Le mal que l'on se fait. Je l'admets, je ne connaissais pas Christophe Fourvel, publié régulièrement chez La Fosse aux Ours et à qui je voue désormais une admiration profonde. Le mal que l'on se fait aurait pu s'intituler L'Etranger, mais c'était déjà pris. Le personnage principal est approché par bribes, au fil d'une déambulation dans deux villes où il va séjourner plusieurs mois, en Amérique latine et en Turquie, avant de revenir en France. Les raisons de son périple et de son retour, nous seront connues dans la troisième et dernière partie, alors que le « il » initial s'est insensiblement mué en « tu », et donc, a fait traverser le lecteur, par cercles concentriques, de l'enveloppe d'un être jusqu'au plus juste de son intimité.
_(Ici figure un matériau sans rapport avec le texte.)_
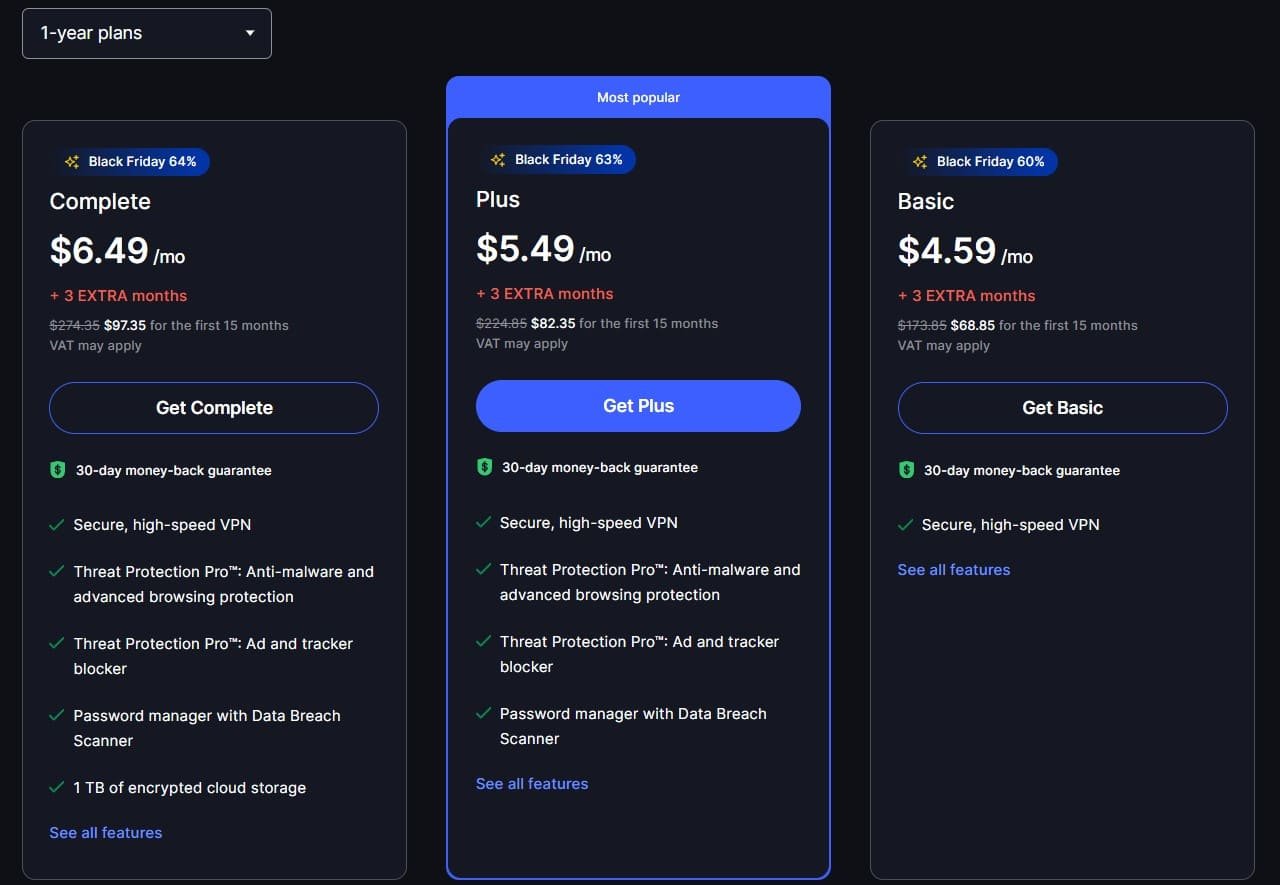Click the Most popular banner tab

click(x=638, y=98)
Des récits d'âmes désamarrées, de solitude paumée dans un ailleurs, la littérature en est obèse. Sauf que là, l'errance n'en est pas une, les pas modestes que fait cet homme (comme font tous les hommes, rappelle l'auteur : « Un homme ne peut pas grand chose, il accomplit de petits pas ») le rapprochent d'un enjeu essentiel auquel il doit se confronter, qu'il doit affronter. La pénitence, double, voire triple, tant l'intolérance de ce salaud a provoqué de malheurs. Notre étranger n'a peut-être pas vécu « trois minutes intenses » depuis des années, et cela vaut peut-être mieux : prendre vraiment conscience de l'ampleur du mal qu'il a causé serait insupportable. Et pourtant, après une ultime rencontre, nécessaire et terrible, par laquelle il espérait partager la responsabilité du drame qui l'a lancé dans son périple, il revient au salaud la tâche d'accepter le désastre. L'errance reprend, il n'ira pas loin. De toute façon, pour ceux qui restent, il y a un avenir, et ça, ils n'y peuvent rien opposer.
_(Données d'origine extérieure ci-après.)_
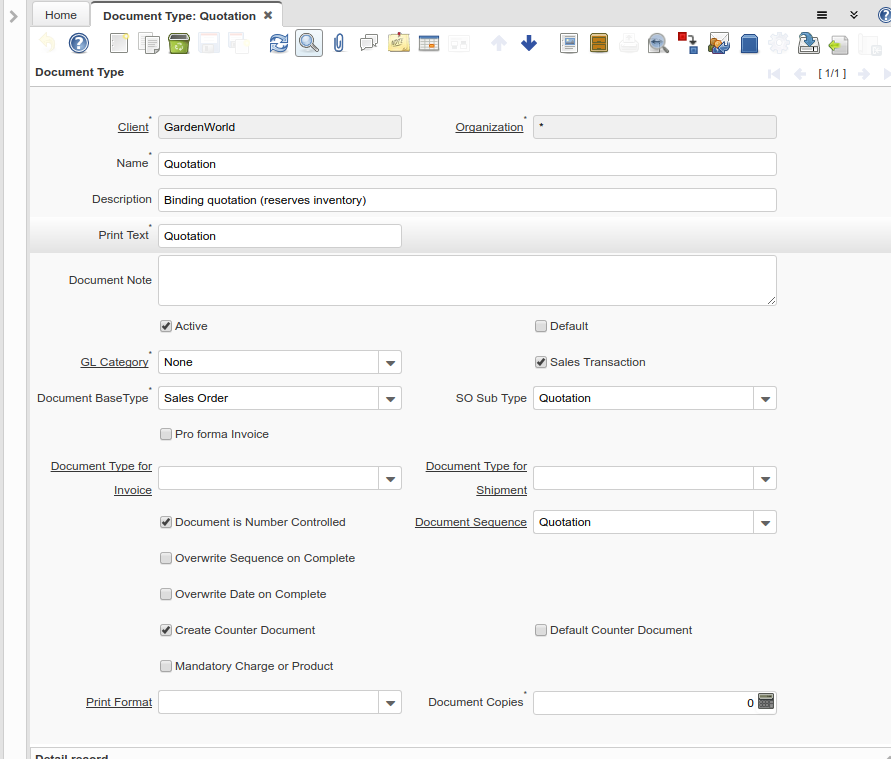This screenshot has height=759, width=891.
Task: Open Archived Documents via the drawer icon
Action: (x=599, y=43)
Le mal que l'on se fait est d'abord un texte, pardonnez ce truisme, je veux dire : il est ce que je cherche dans un livre, une voix, une langue au plus près, l'incessant questionnement des mots pour disséquer ce qui ne nous épargne pas. Bref, un texte. Oserais-je dire que c'est le meilleur livre de la sélection ? Non, ça ne se fait pas, hein ?
De la sélection suisse, je n'ai lu que Le Miel de Slobodan Despot, parce que c'est avec cet auteur que je partagerai une heure de rencontre le 14 novembre, à Genève, dans le cadre de l'Usage des Mots, la manifestation organisée par Lettres Frontière. Je me permettrai de n'évoquer mon ressenti qu'après, de façon à tenir compte de ce que je pourrais apprendre alors.
Pour plus d'information sur les livres et la sélection, rendez-vous sur le site de Lettres Frontière.
Commentaires
Je crois aux forces de l'esprit ;) L'ADV sera le coup de coeur de LF.
Merci de ta confiance. Après avoir lu les autres textes, je n'ai personnellement aucune certitude. Mais enfin, envoyez vos ondes, on ne sait jamais.